Stop accepting compo for crimes


WRONGDOERS should be held responsible for their actions and should have their day in court.
It is time to come up with laws stopping the payment of compensation to the family of the victims of family and sexual violence.
Compensation is becoming a common trend agreed upon by as a way of solving the issue outside of the justice system.
Compensation demands for the use of land, for the damage to state property on traditional land, for individuals hurt or affected by state actions in one way or another seem to be prevalent in these times.
Lately there has been compensations in cases involving violence against women and girls.
Our front page story yesterday carried the story of relatives of a Grade 8 student in Madang receiving compensation after she was allegedly raped by a Grade 12 student.
Police say the girl’s relatives and the alleged offender agreed to solve the matter out of court, with the understanding that the accused was a student.
That Grade 12 student is a threat to the society and to the female students and teachers of his school as he will be a boarding student.

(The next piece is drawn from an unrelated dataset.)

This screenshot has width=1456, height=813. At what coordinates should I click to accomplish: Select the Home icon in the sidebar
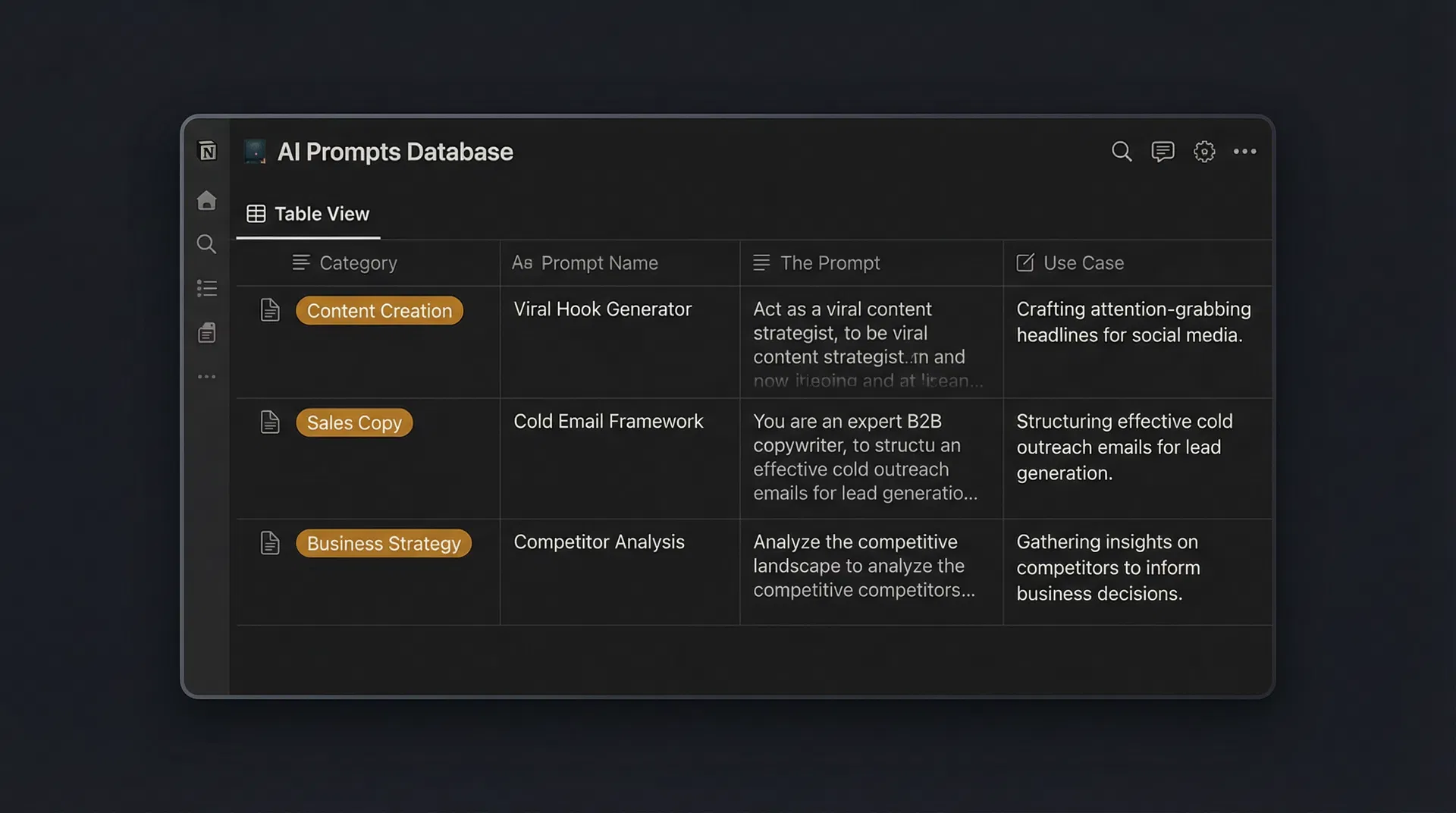[x=206, y=199]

About two years ago, the Human Rights Defender Association staged a peaceful march to Parliament asking the Government to put a stop to the traditional compensation system and to allow justice to be served for all women and girls who are victims of violence in the country.
We concur with the group.
Compensation, either in the form of money or pigs, is often paid to the victims’ families and perpetrators are free to remain within their communities, exposing survivors to the threat of repeated violence. Compensation should never be seen as pardoning of the offence by the victim or his or her family because justice has been undermined.
Let the offender go through the justice system and be punished accordingly.
The law should give victims the right to speak up and reject compensation payments and pursue their cases through the courts until the perpetrators are punished.
The support now should be for law enforcement agencies to discourage the use of compensation to avoid prosecution for serious criminal charges.
Looking at the other side of the coin, lack of access to the courts and police, as well as failure by many officials to take violence against women seriously, discourages victims from taking their case up.
This then forces people in rural areas to go for the traditional forms of justice to solve serious family and sexual violence cases.
Police should not close cases simply because the victim’s relatives had withdrawn their charges after being paid compensation.
All sexual offence cases should be referred to police and not dealt with elsewhere.
Those who entertain compensation and out-of-court settlements are as guilty as the offenders.
The danger here is that a murderer could possibly go unpunished if society deems compensation an acceptable form of justice.
We understand it is not easy dealing with traditional societies, but leaders should step up and be strong.
The Government should focus on using power to resolve such conflicts by taking a more proactive approach.
For progress to be made as a nation and as a people, the law should be the only bench mark by which we measure ourselves and by which order and peace is maintained.